**** PROVIDED RECORDS ****
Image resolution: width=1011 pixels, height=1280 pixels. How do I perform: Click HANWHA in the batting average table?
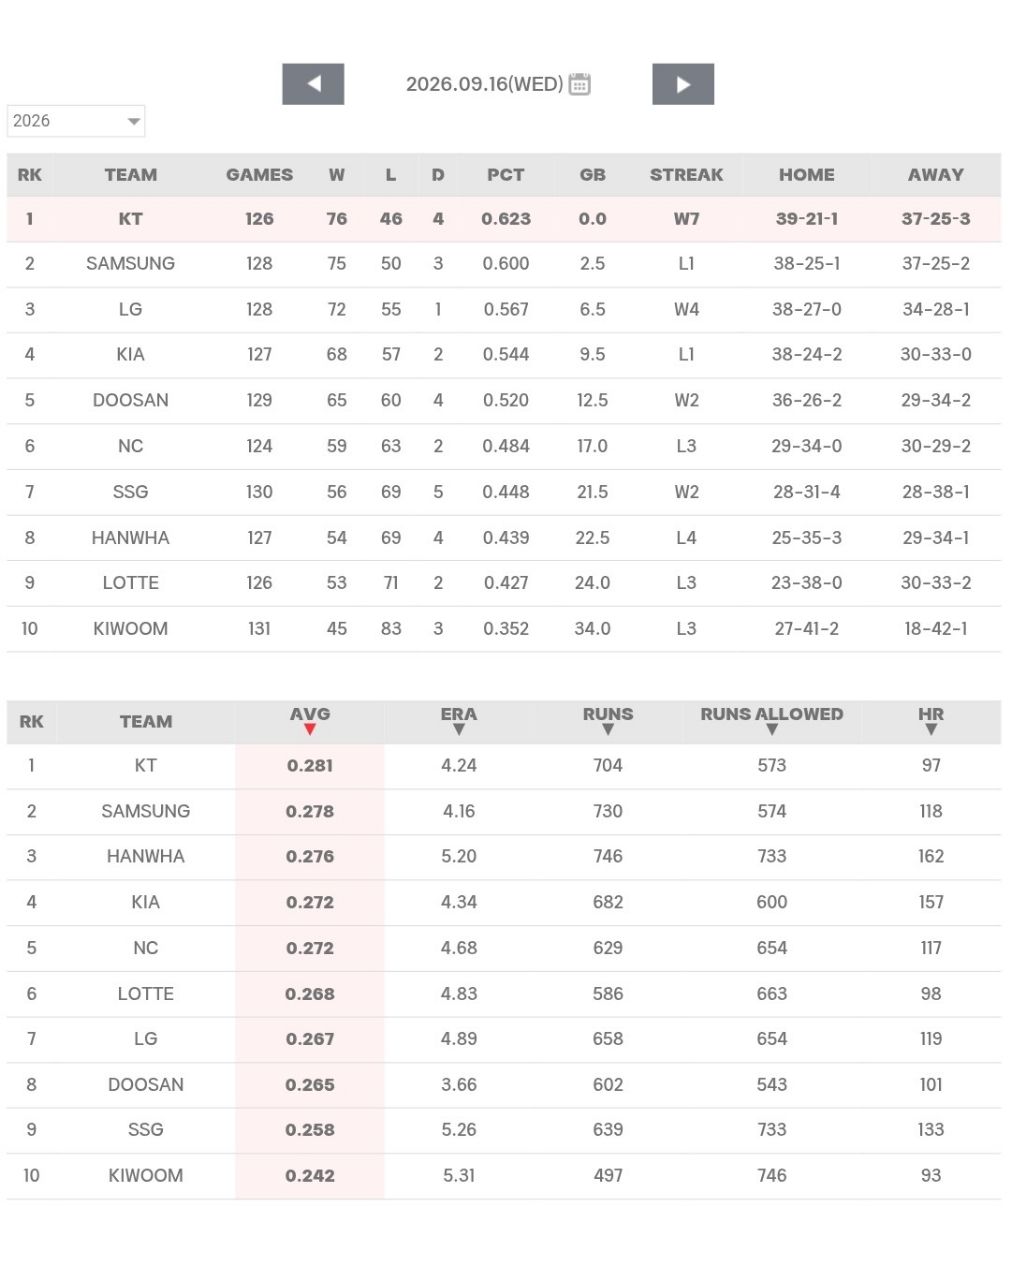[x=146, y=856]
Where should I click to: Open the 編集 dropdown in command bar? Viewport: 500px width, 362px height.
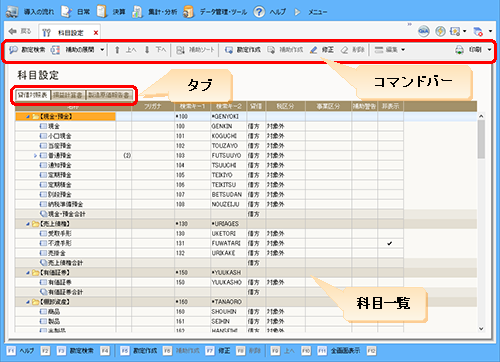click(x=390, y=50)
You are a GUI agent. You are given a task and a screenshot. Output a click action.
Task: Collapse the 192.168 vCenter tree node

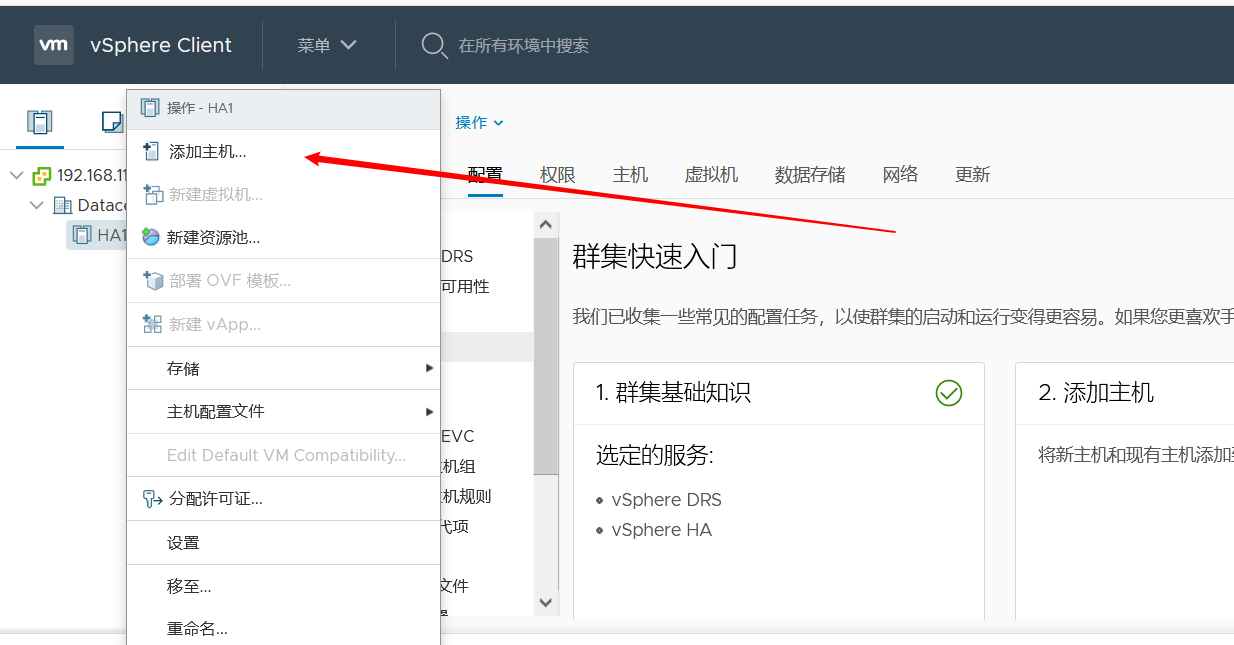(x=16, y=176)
****
**** PROVIDED RECORDS ****
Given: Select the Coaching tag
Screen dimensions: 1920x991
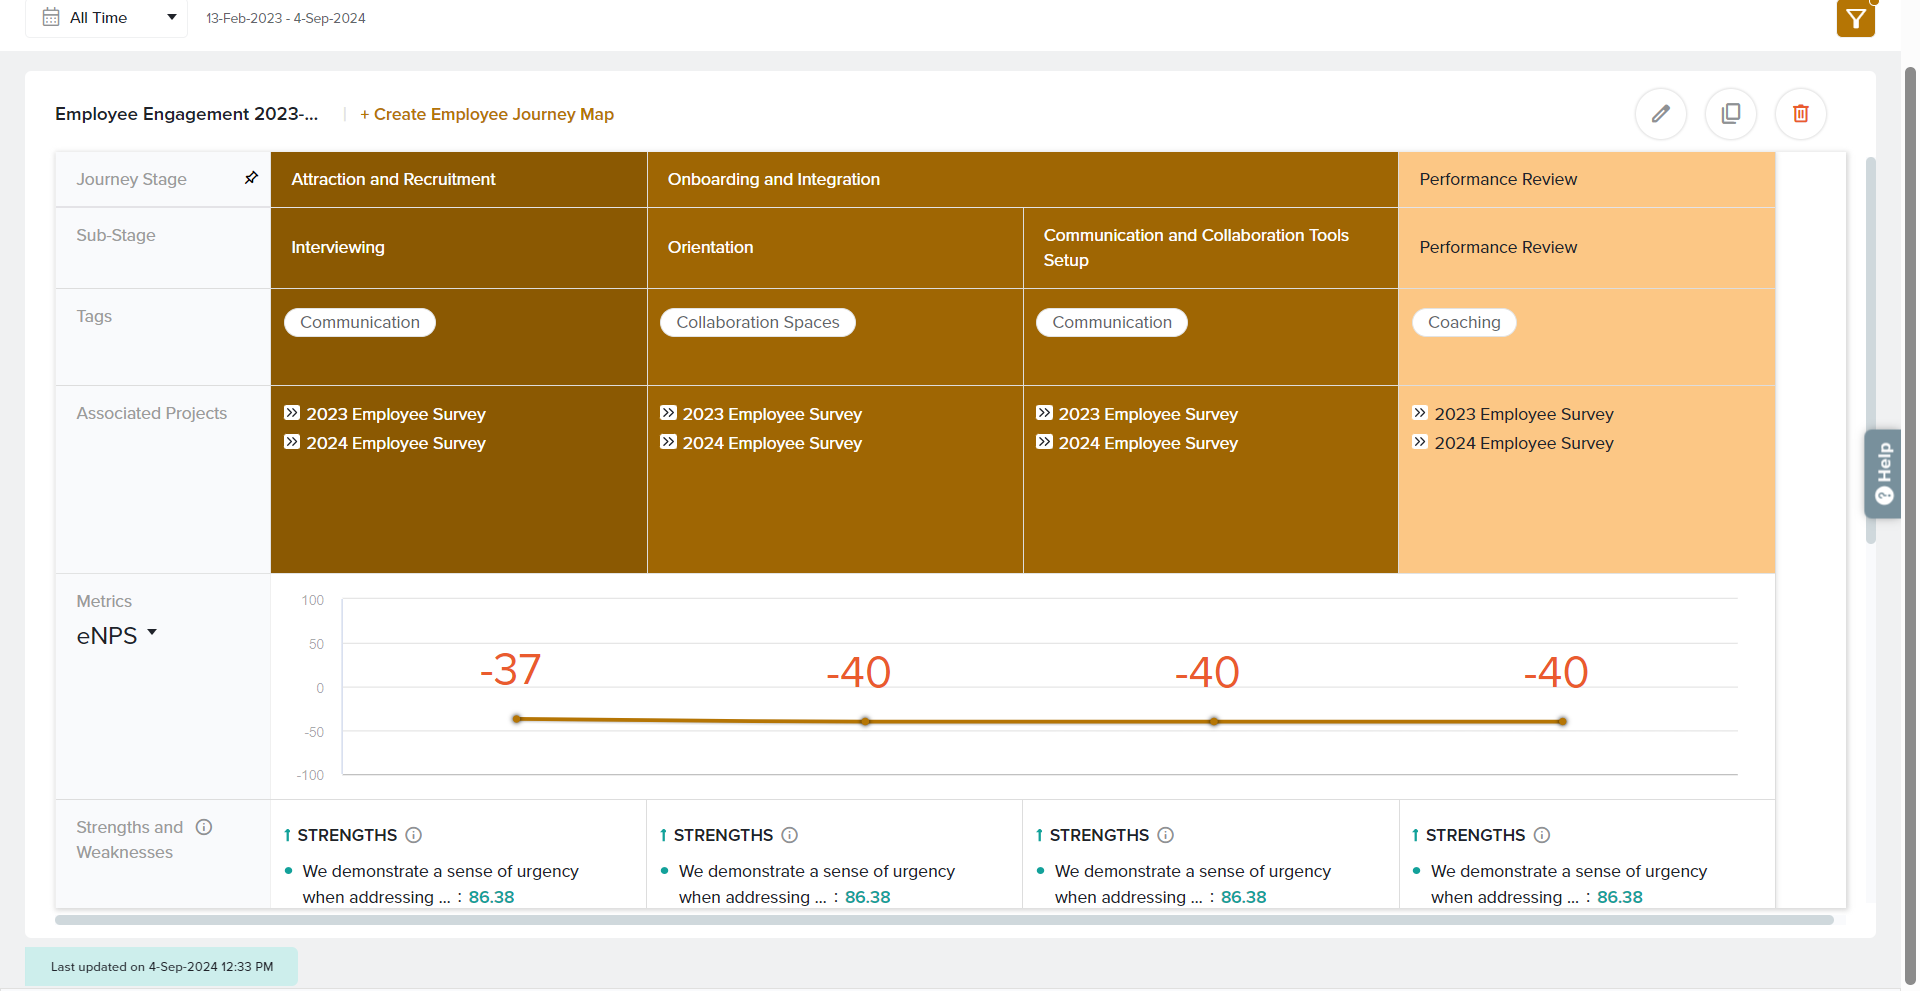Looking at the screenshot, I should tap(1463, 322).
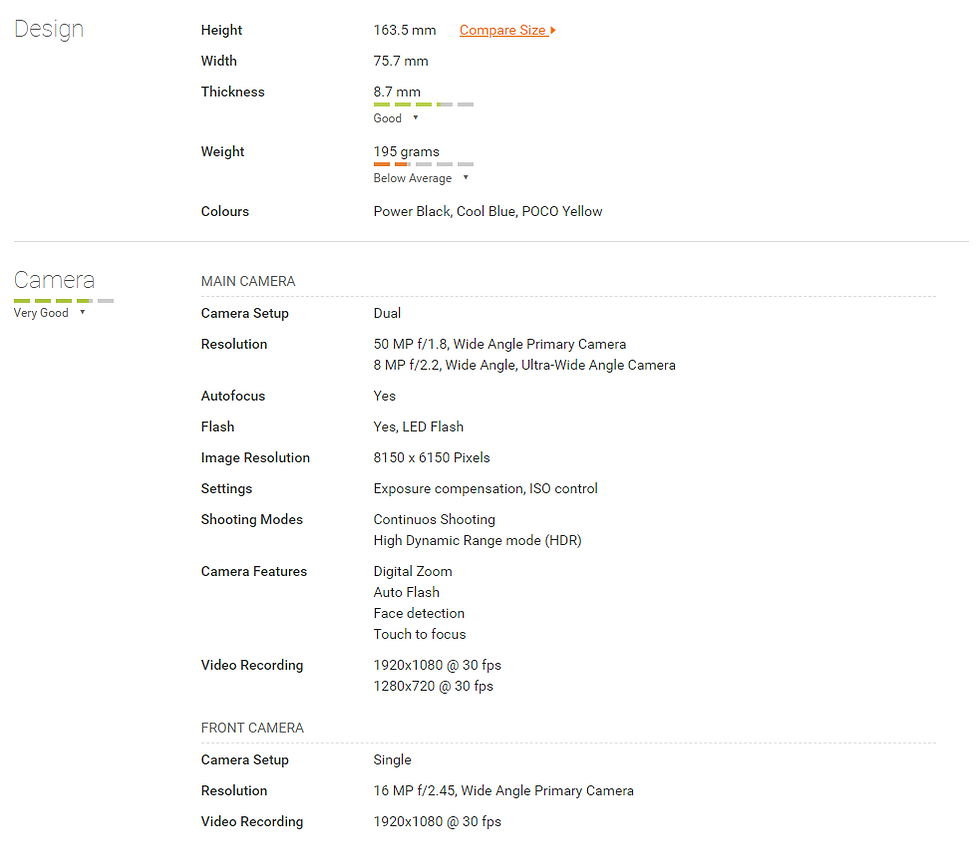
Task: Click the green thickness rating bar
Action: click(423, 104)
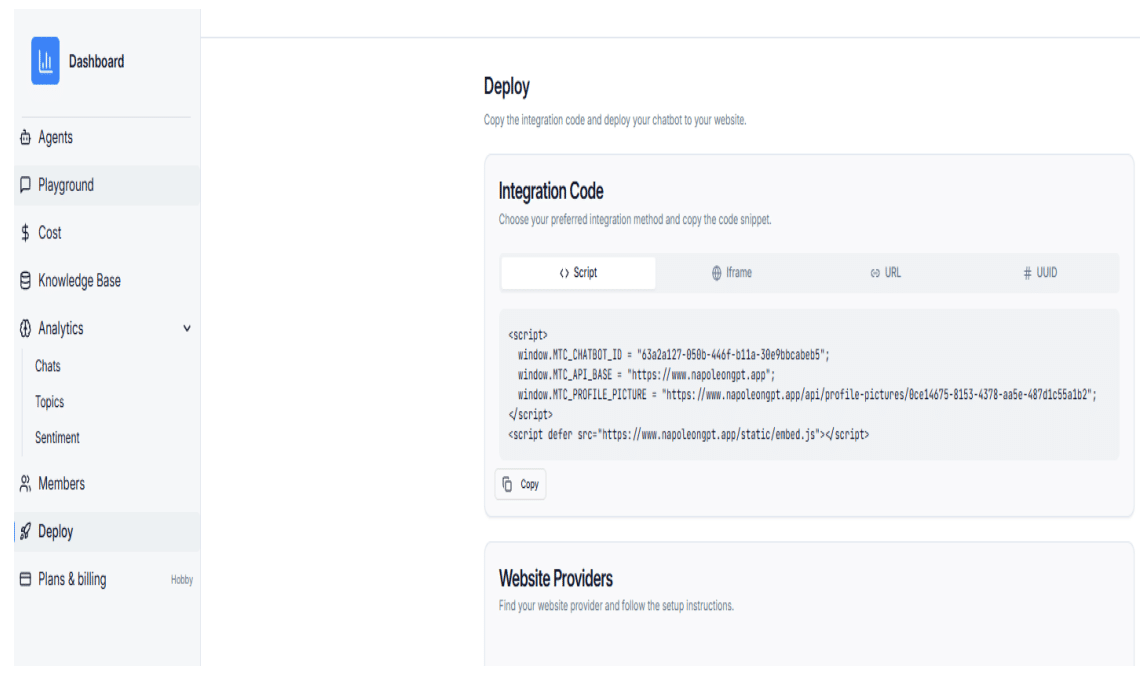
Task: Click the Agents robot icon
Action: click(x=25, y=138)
****
**** PROVIDED RECORDS ****
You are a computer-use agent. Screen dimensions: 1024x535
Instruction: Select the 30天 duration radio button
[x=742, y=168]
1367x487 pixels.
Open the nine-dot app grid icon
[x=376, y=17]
****
WHAT IS EXPECTED =>
Rewrite the material starting at the line that contains "You are a GUI" and ending at the line that contains "(x=16, y=176)", replacing "Collapse" with "Expand" and changing nothing else. Leave the pictures out of your answer.

COMPLETED EXERCISE =>
You are a GUI agent. You are given a task and a screenshot. Output a click action.
Task: Expand the 192.168 vCenter tree node

(x=16, y=176)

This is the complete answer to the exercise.